The robot picks one pot after another from the stacks of the input tray. Then, it shows the data matrix printed on the pot to a camera that recognizes the information and saves the data in a file. To avoid bad light conditions, the pot is introduced inside a lightbox in which the camera is located, and the data matrix lights up under UV light.
The end of arm tool consists of the gripper that moves with the help of compressed air with two pistons that widen two sheets of metal so a single pot can be separated by fitting between them. We also have 3D-printed pieces to assemble the different components of the gripper.

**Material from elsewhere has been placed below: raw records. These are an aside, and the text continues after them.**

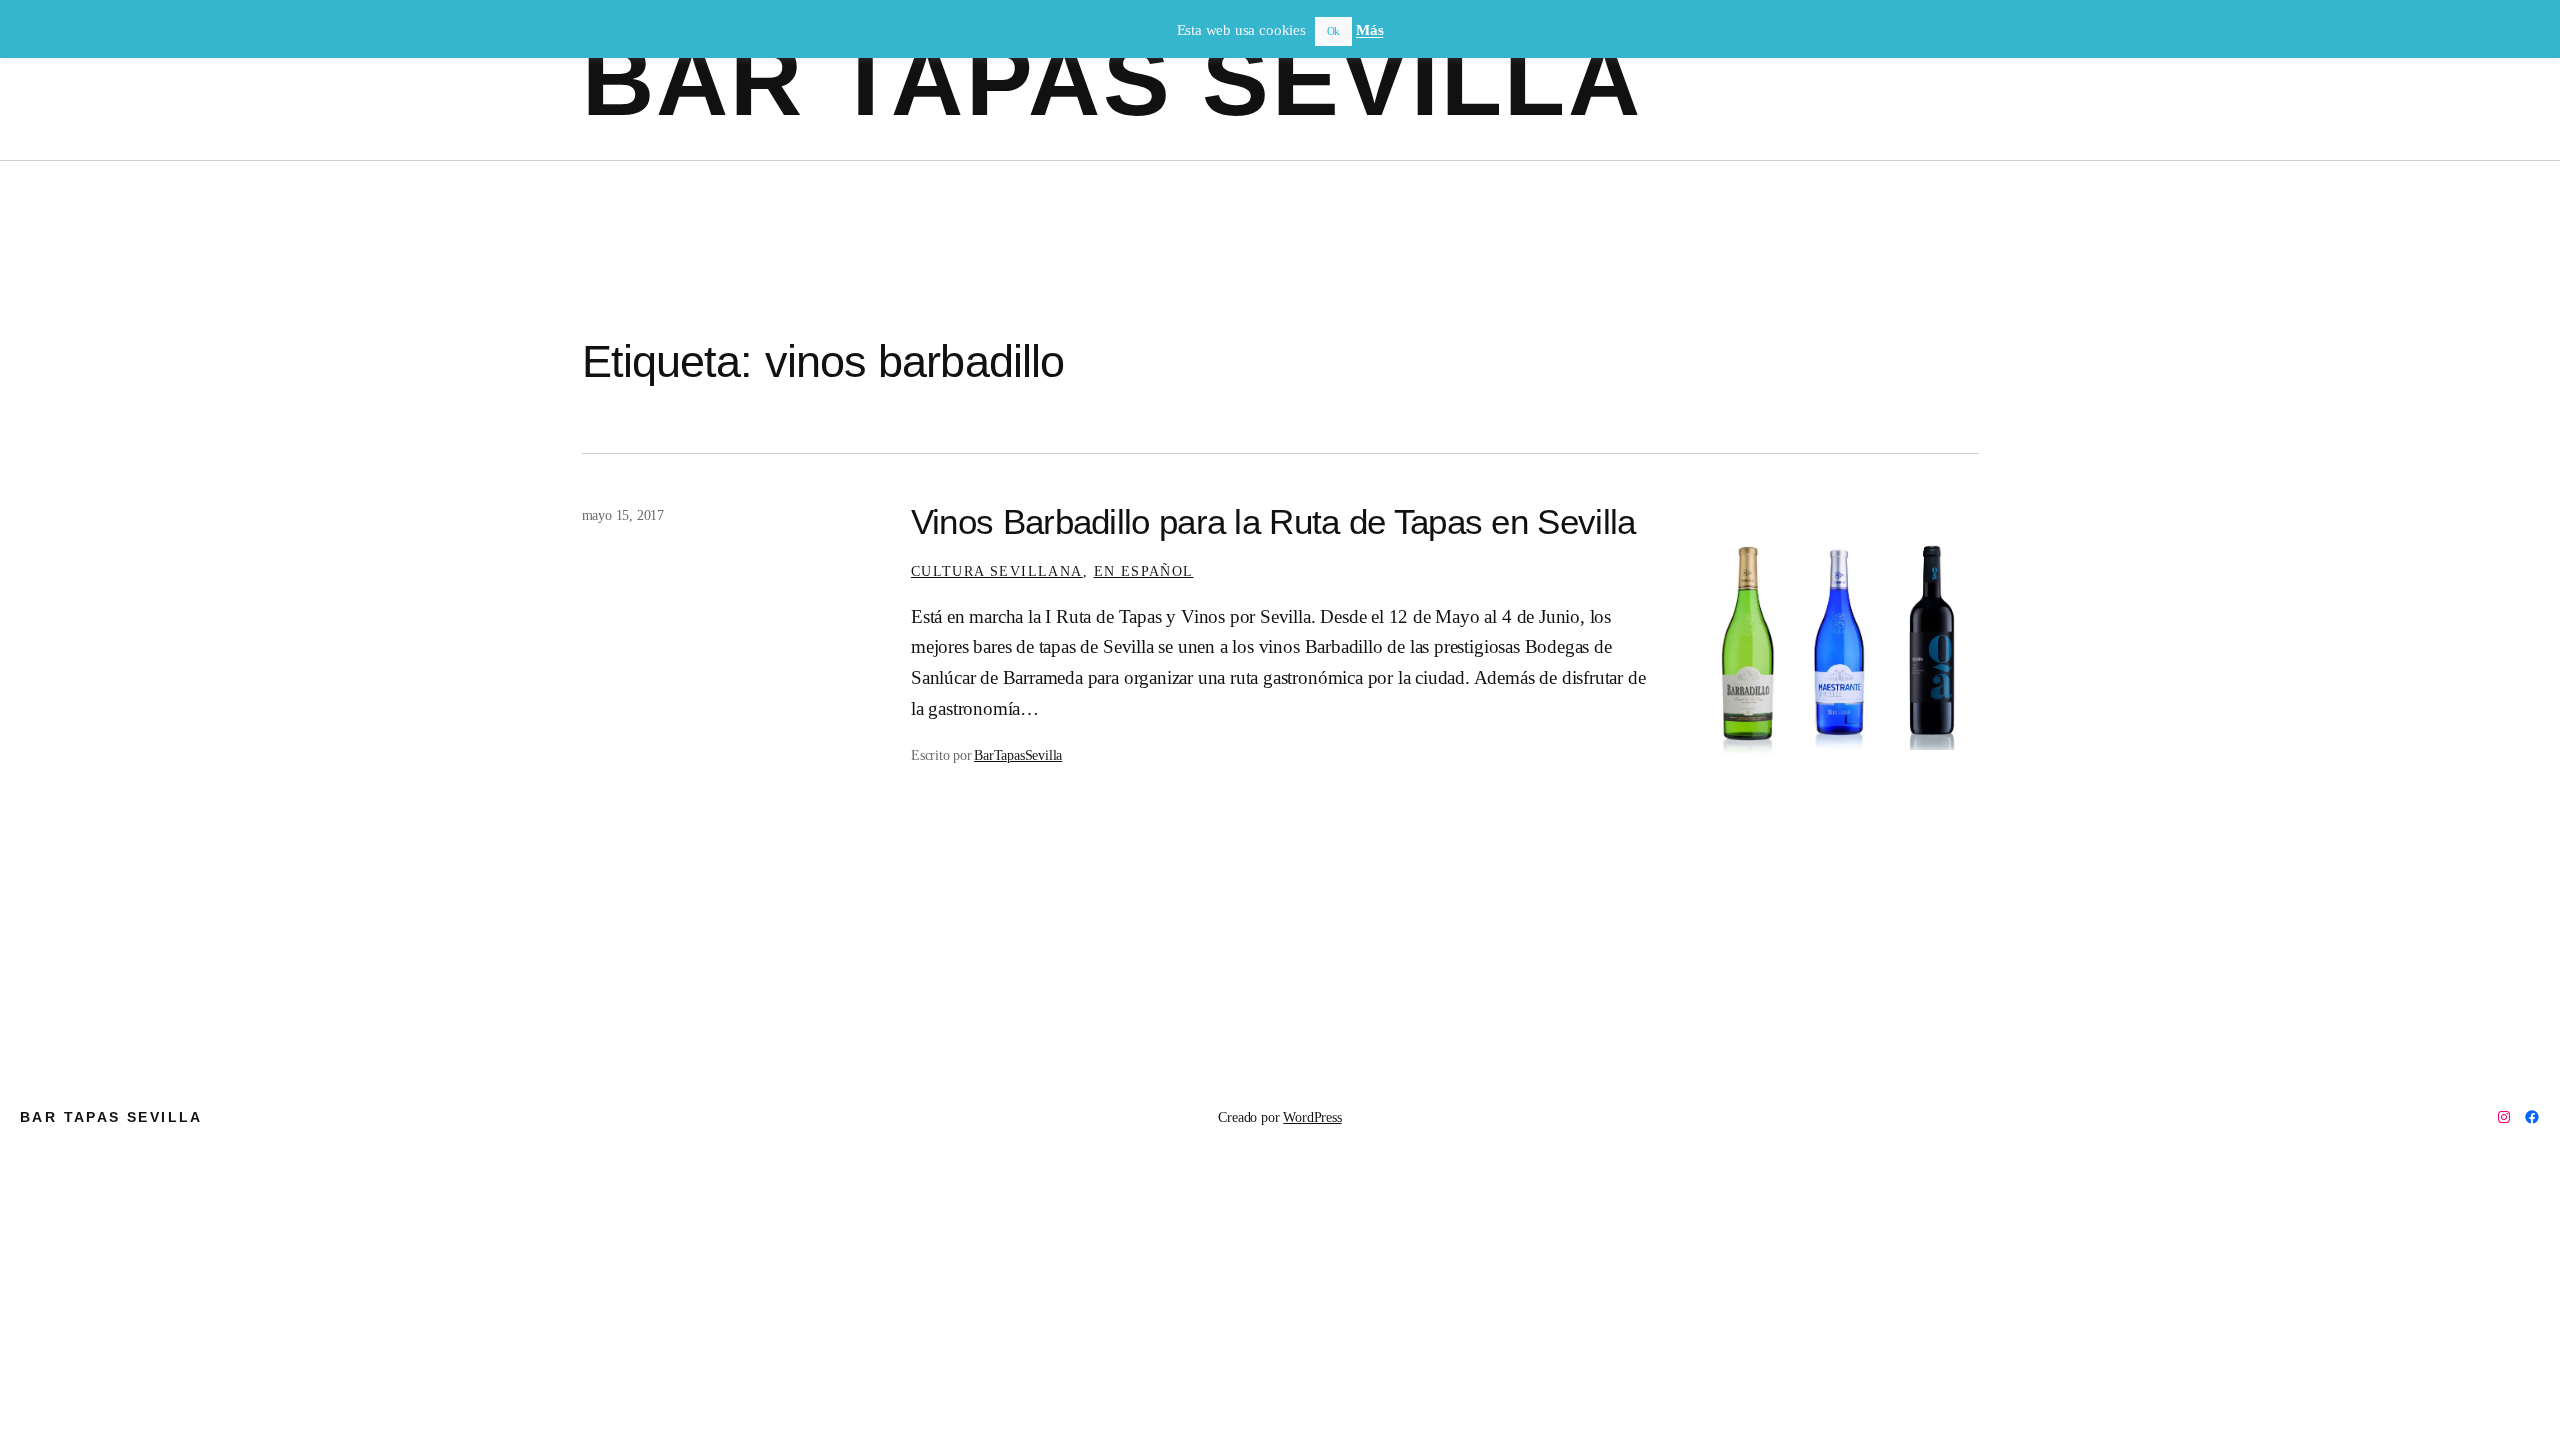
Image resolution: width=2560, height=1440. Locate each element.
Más (1369, 30)
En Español (1144, 571)
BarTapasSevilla (1018, 755)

Finally, the pot is left on another tray, creating stacks.
Major decisions
A major decision with this project was the way the information is encoded on the pots. Some text is printed with ink on them, but it was hard for the optical character recognition (OCR) software to read it quickly and accurately, so we decided to change to data matrices. For the pots which already have these matrices, it was OK, but for the other ones, we pasted in paper some data matrices to them.
Another important decision was regarding the gripper design. We tried many ideas until finding one that could pick the pots. As some of the pots can be broken, not all the ways of grabbing them are feasible. The way of unstacking the pots was also a challenge. The final decision was that we mounted two metal sheets that surrounded the pots on their edges and two rounded endings (one for the big and one for the small pots) that fit within their diameter. Then, two pistons push a pot upwards from its edge. The movement compresses a spring that closes the limit switch. The unstacking and grabbing were going to be different mechanisms at the beginning.
We also had the problem of detecting a pot on a stack so the robot can go and pick it up. For the assembly explained previously, when a limit switch is pressed, the robot knows it has detected the bottom of a pot. But how does it know it is not the end of the tray? We solved this by giving the height of the tray as the maximum distance to go down to in the code.
A highlight from this project is the manufacturing of our own trays as the ones given to us had the holes very close and the robot was unable to get around the stacks without being disturbed by an adjacent one.
Conclusion
We delivered on the goal of building a robot that can scan and pick and place plant pots. After trying OCR, we switched to data matrices for improved speed and accuracy.
The total speed of the robot can still be improved further.
Acknowledgements
We would like to thank Ewald de Koning and Roy van Rosmalen from Ter Laak Orchids for their help.
Our gratitude extends also to Thijs Brilleman and Mathijs van der Vegt for their expertise and support during the project.